■ Given problem A: Reproduce the listing verbatim from its first line through the line holding "Subscribe (1001, 325)", inclusive of both.

Senior Judge of the United States District Court for the Eastern District of Pennsylvania
- In office February 14, 1990 – February 23, 1999

Judge of the United States District Court for the Eastern District of Pennsylvania
- In office March 8, 1974 – February 14, 1990
- Appointed by: Richard Nixon
- Preceded by: Thomas Ambrose Masterson
- Succeeded by: Harvey Bartle III

Personal details
- Born: Joseph Leo McGlynn Jr. February 13, 1925 Philadelphia, Pennsylvania
- Died: February 23, 1999 (aged 74) Cancún, Mexico
- Party: Republican
- Education: Mount St. Mary's College (B.S.) University of Pennsylvania Law School (LL.B.)

= Joseph Leo McGlynn Jr. =

American judge

Joseph Leo McGlynn Jr. (February 13, 1925 – February 23, 1999) was a United States district judge of the United States District Court for the Eastern District of Pennsylvania.

■ Given problem B: Using the profile of Joseph Leo McGlynn Jr., decide whether each statement agrees with it. Answer yes or no and quote the deciding words: (i) He was appointed by Richard Nixon. (ii) He was succeeded by Thomas Ambrose Masterson. (iii) He died in Philadelphia.

■ Items:

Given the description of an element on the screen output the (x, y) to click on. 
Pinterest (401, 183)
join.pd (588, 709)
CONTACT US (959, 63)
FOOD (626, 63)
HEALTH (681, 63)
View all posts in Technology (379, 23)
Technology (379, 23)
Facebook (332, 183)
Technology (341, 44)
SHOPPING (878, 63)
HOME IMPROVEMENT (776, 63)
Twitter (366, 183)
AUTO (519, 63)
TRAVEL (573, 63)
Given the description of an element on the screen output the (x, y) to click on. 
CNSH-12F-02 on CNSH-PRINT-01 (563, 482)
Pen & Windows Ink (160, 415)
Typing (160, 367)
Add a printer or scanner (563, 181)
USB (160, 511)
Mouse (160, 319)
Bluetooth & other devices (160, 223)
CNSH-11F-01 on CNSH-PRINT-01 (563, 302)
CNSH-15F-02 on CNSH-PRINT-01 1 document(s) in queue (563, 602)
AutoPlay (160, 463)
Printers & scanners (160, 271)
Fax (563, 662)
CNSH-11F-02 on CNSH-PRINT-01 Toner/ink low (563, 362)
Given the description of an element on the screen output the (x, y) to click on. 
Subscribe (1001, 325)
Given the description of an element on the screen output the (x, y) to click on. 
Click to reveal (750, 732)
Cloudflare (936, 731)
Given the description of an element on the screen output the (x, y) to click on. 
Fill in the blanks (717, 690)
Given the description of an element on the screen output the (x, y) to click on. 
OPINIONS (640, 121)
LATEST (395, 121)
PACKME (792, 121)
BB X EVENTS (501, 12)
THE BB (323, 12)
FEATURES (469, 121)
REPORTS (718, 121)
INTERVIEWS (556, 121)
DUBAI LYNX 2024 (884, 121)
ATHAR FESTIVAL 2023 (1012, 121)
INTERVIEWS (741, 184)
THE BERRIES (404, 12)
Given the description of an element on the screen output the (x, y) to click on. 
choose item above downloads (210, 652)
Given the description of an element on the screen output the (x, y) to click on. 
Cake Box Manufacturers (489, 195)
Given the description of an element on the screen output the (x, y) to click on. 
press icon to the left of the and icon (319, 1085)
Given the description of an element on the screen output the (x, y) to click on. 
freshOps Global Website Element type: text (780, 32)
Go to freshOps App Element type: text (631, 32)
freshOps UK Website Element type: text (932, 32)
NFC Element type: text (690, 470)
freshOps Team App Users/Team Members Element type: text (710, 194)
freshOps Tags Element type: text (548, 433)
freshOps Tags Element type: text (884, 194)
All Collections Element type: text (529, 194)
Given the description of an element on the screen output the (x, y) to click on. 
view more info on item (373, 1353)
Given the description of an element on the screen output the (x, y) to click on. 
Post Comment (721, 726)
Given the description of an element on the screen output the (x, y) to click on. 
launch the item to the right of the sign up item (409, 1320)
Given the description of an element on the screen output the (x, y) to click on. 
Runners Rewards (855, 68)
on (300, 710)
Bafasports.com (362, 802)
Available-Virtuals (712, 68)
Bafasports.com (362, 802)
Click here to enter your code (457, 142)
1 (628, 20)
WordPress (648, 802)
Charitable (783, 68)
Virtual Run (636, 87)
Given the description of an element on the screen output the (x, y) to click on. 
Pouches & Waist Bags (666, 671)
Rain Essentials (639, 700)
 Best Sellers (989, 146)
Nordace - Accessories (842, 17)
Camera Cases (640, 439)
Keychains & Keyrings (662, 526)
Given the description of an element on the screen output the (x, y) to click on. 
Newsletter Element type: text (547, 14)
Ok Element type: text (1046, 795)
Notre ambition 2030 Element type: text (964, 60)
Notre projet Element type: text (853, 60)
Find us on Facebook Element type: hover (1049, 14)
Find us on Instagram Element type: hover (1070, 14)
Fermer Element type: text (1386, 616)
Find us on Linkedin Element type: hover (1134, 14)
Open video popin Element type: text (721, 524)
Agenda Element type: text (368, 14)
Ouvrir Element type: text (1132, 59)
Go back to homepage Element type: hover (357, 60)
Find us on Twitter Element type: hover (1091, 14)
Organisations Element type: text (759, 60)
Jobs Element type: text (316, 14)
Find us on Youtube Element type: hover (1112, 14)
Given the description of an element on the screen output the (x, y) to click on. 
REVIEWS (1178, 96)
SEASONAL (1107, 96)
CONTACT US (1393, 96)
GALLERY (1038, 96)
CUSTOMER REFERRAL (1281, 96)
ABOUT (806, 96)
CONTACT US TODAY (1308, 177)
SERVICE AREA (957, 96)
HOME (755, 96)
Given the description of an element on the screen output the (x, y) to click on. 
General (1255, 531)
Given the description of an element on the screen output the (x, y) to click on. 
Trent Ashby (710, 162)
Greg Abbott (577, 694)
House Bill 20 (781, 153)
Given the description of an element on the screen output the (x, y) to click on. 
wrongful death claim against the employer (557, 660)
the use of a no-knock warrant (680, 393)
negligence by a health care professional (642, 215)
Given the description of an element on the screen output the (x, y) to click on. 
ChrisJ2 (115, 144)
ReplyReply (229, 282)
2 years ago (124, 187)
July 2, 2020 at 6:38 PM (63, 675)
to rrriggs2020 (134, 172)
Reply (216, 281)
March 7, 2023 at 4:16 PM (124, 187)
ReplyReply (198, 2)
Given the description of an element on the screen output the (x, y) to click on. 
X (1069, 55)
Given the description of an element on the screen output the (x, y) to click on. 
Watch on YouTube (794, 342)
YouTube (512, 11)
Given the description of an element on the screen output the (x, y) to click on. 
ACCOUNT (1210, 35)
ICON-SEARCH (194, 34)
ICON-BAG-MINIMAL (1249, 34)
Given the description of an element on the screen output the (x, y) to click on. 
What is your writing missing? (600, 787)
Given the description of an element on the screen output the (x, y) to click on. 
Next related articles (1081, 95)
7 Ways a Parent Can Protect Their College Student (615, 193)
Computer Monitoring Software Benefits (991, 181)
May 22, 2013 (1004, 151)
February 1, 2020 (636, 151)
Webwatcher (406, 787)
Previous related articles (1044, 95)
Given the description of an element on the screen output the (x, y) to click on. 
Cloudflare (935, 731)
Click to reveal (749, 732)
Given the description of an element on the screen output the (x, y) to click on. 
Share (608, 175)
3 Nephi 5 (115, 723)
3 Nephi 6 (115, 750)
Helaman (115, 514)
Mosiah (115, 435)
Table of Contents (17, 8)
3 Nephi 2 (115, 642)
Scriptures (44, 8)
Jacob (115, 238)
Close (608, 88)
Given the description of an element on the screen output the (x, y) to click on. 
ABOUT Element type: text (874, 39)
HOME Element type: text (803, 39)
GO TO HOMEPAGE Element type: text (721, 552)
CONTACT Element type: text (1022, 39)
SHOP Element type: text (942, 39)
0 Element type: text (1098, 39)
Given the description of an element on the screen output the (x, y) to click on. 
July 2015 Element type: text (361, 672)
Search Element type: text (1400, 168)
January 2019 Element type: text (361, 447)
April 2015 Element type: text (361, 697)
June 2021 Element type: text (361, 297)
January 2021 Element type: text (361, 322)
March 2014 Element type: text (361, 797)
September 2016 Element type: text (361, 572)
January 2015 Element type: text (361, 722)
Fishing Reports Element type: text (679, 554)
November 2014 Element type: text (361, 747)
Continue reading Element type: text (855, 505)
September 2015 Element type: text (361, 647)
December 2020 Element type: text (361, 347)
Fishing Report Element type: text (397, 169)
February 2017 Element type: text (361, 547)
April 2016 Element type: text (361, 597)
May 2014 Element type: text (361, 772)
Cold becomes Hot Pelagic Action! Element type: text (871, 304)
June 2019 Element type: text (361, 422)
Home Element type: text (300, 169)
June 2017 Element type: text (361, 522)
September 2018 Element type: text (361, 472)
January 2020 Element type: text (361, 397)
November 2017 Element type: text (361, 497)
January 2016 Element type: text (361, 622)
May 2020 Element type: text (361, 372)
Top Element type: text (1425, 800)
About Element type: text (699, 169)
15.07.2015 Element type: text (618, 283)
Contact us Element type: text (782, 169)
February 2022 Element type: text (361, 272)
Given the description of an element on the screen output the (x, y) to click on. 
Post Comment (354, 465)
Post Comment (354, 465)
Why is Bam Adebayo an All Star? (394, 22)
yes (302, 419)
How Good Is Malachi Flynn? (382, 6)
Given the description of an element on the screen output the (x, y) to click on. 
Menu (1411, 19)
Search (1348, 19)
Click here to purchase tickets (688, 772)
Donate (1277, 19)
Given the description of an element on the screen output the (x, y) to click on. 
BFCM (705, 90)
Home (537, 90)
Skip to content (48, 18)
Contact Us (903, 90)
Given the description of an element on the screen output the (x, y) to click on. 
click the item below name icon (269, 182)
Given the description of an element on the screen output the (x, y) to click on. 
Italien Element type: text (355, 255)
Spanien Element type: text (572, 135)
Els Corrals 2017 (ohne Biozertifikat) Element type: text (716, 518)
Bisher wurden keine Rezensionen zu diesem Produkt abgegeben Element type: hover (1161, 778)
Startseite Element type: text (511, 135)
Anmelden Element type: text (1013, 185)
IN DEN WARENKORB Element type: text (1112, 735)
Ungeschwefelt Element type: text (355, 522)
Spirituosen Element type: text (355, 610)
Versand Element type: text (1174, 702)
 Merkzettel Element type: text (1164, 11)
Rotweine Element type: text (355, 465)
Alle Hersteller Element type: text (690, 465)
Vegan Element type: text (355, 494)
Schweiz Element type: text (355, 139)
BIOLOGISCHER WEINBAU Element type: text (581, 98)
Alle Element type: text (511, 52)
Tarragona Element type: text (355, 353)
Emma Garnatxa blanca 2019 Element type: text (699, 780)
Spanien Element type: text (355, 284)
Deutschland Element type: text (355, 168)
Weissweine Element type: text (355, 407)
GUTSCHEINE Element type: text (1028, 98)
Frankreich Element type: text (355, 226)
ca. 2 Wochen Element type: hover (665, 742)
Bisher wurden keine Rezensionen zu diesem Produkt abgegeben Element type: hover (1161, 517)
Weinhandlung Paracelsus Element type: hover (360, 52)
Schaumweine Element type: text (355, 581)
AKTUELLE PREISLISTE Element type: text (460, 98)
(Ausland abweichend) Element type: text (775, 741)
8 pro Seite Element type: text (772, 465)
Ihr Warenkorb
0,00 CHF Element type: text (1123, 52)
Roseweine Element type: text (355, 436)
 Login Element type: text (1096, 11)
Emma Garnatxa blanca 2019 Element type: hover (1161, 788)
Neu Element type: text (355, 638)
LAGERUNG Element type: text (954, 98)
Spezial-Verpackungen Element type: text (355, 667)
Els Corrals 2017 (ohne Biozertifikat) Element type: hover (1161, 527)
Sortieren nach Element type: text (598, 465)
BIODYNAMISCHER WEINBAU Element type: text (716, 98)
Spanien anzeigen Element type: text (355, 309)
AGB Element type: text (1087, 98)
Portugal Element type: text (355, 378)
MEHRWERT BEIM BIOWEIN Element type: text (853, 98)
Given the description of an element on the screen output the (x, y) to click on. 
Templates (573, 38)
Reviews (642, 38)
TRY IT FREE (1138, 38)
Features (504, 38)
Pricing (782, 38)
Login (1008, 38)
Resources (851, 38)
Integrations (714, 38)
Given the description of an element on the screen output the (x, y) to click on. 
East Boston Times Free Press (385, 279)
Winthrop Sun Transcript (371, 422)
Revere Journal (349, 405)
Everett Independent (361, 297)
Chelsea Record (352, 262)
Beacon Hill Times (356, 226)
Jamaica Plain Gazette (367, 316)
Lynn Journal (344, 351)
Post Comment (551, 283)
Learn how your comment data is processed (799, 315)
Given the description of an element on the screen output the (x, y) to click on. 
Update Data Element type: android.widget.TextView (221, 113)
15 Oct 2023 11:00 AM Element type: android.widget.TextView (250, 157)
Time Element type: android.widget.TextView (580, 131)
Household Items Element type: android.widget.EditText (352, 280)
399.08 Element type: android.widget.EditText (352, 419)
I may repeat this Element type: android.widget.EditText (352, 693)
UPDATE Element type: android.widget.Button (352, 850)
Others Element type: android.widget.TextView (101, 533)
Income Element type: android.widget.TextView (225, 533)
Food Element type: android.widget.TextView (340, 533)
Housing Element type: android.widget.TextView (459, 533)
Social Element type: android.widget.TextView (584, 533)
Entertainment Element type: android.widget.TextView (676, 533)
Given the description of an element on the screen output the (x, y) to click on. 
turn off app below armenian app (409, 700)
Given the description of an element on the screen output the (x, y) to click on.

■ Full solution A:
Given the description of an element on the screen output the (x, y) to click on. 
Pinterest (401, 183)
join.pd (588, 709)
CONTACT US (959, 63)
FOOD (626, 63)
HEALTH (681, 63)
View all posts in Technology (379, 23)
Technology (379, 23)
Facebook (332, 183)
Technology (341, 44)
SHOPPING (878, 63)
HOME IMPROVEMENT (776, 63)
Twitter (366, 183)
AUTO (519, 63)
TRAVEL (573, 63)
Given the description of an element on the screen output the (x, y) to click on. 
CNSH-12F-02 on CNSH-PRINT-01 (563, 482)
Pen & Windows Ink (160, 415)
Typing (160, 367)
Add a printer or scanner (563, 181)
USB (160, 511)
Mouse (160, 319)
Bluetooth & other devices (160, 223)
CNSH-11F-01 on CNSH-PRINT-01 (563, 302)
CNSH-15F-02 on CNSH-PRINT-01 1 document(s) in queue (563, 602)
AutoPlay (160, 463)
Printers & scanners (160, 271)
Fax (563, 662)
CNSH-11F-02 on CNSH-PRINT-01 Toner/ink low (563, 362)
Given the description of an element on the screen output the (x, y) to click on. 
Subscribe (1001, 325)

■ Full solution B:
(i) Yes: "Appointed by: Richard Nixon"
(ii) No: "Succeeded by: Harvey Bartle III"
(iii) No: "Died: February 23, 1999 (aged 74) Cancún, Mexico"